Our operational definition of a zoonotic virus includes any virus that was detected in humans and at least one other mammalian host in at least one primary publication, and does not imply directionality. Our complete dataset of mammalian viral associations demonstrates evidence of past or current viral infection which we believe is a reasonable proxy for measuring spillover, and our ‘stringent’ dataset specifically is more robust to exclude species that may have been exposed to a given virus versus those that show some evidence for replication within the host species. Our bi-directional definition of spillover follows a proposal by the WHO that defines a zoonosis as “any disease or infection that is naturally transmissible from vertebrate animals to humans and vice-versa” (http://www.who.int/zoonoses/en/) and excludes any human pathogens that recently evolved from nonhuman pathogens (e.g. HIV in primates), as per Woolhouse and Gowtage-Sequeria 20051.
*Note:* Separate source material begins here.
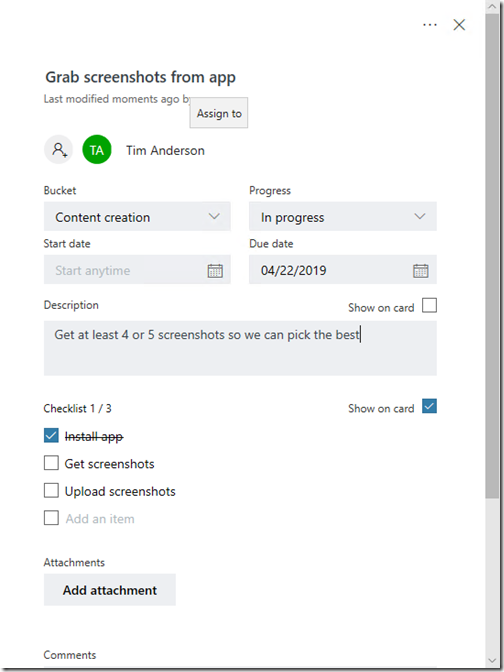Enable Show on card for Description

pyautogui.click(x=429, y=306)
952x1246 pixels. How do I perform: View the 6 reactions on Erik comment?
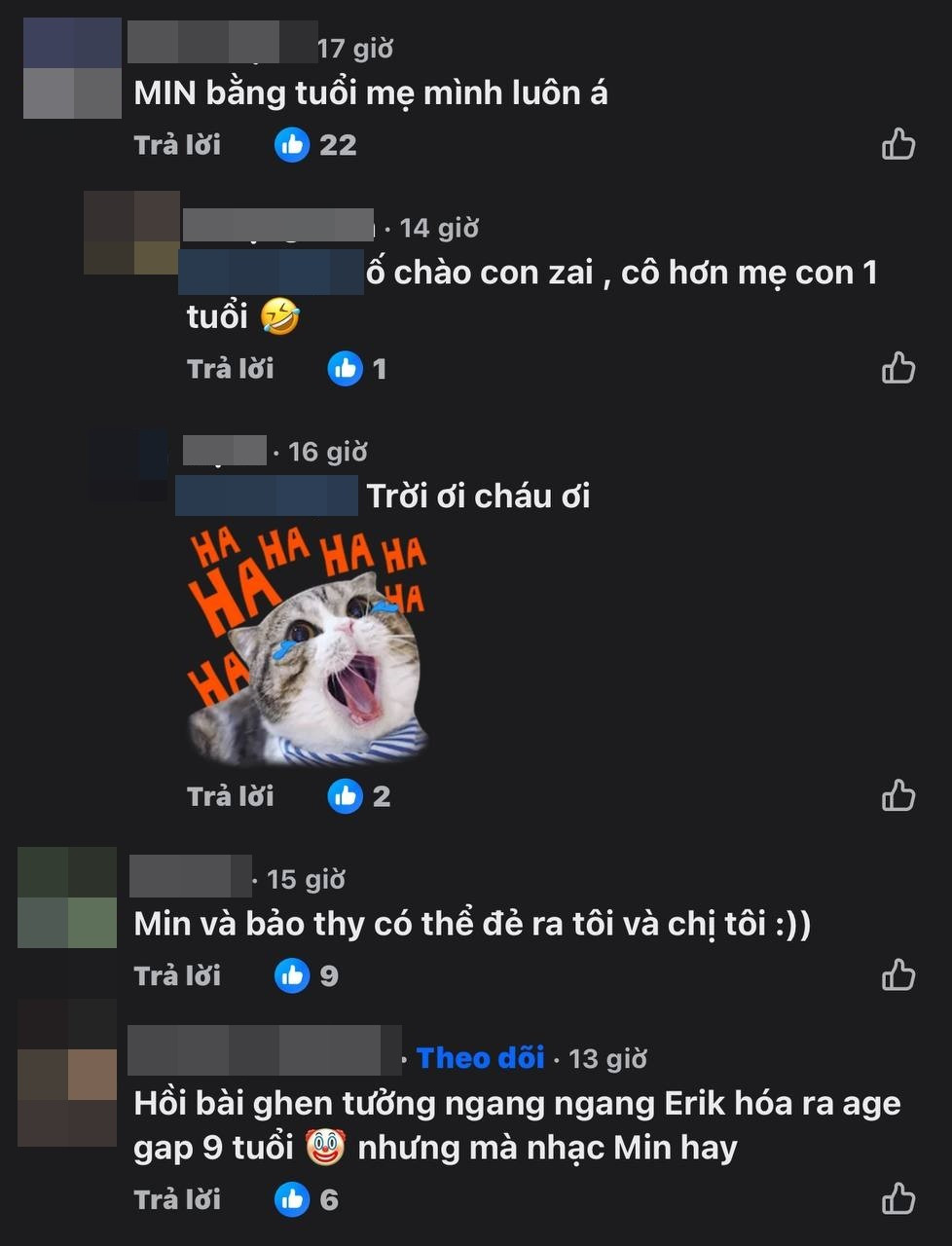307,1199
In order to address influence of transmission from humans to wildlife in our models, we also ran our GAM model fitting and selection procedure (see below) on a subset of data that excluded any probable ‘reverse zoonotic’ viruses. We first searched our entire dataset and removed any clear instances of transmission from humans to primates, e.g. including records from zoological parks and wildlife rehabilitation centers (as previously noted). We then additionally removed several human viruses most commonly transmitted from humans back to non-human primates to create a subset of data without the most common ‘reverse zoonotic’ viruses (Adeno-associated virus-2; Human adenovirus D; Human herpesvirus 4; Human metapneumovirus; Human respiratory syncytial virus; Measles virus; Mumps virus)35,36. We present these additional analyses excluding ‘reverse zoonoses’ and associated code at http://doi.org/10.5281/zenodo.569079.
Total viral richness was calculated as the number of unique ICTV-recognized viruses found in a given host species, and zoonotic viral richness was defined as the number of unique ICTV-recognized viruses in a given host species that were also detected in humans in our database.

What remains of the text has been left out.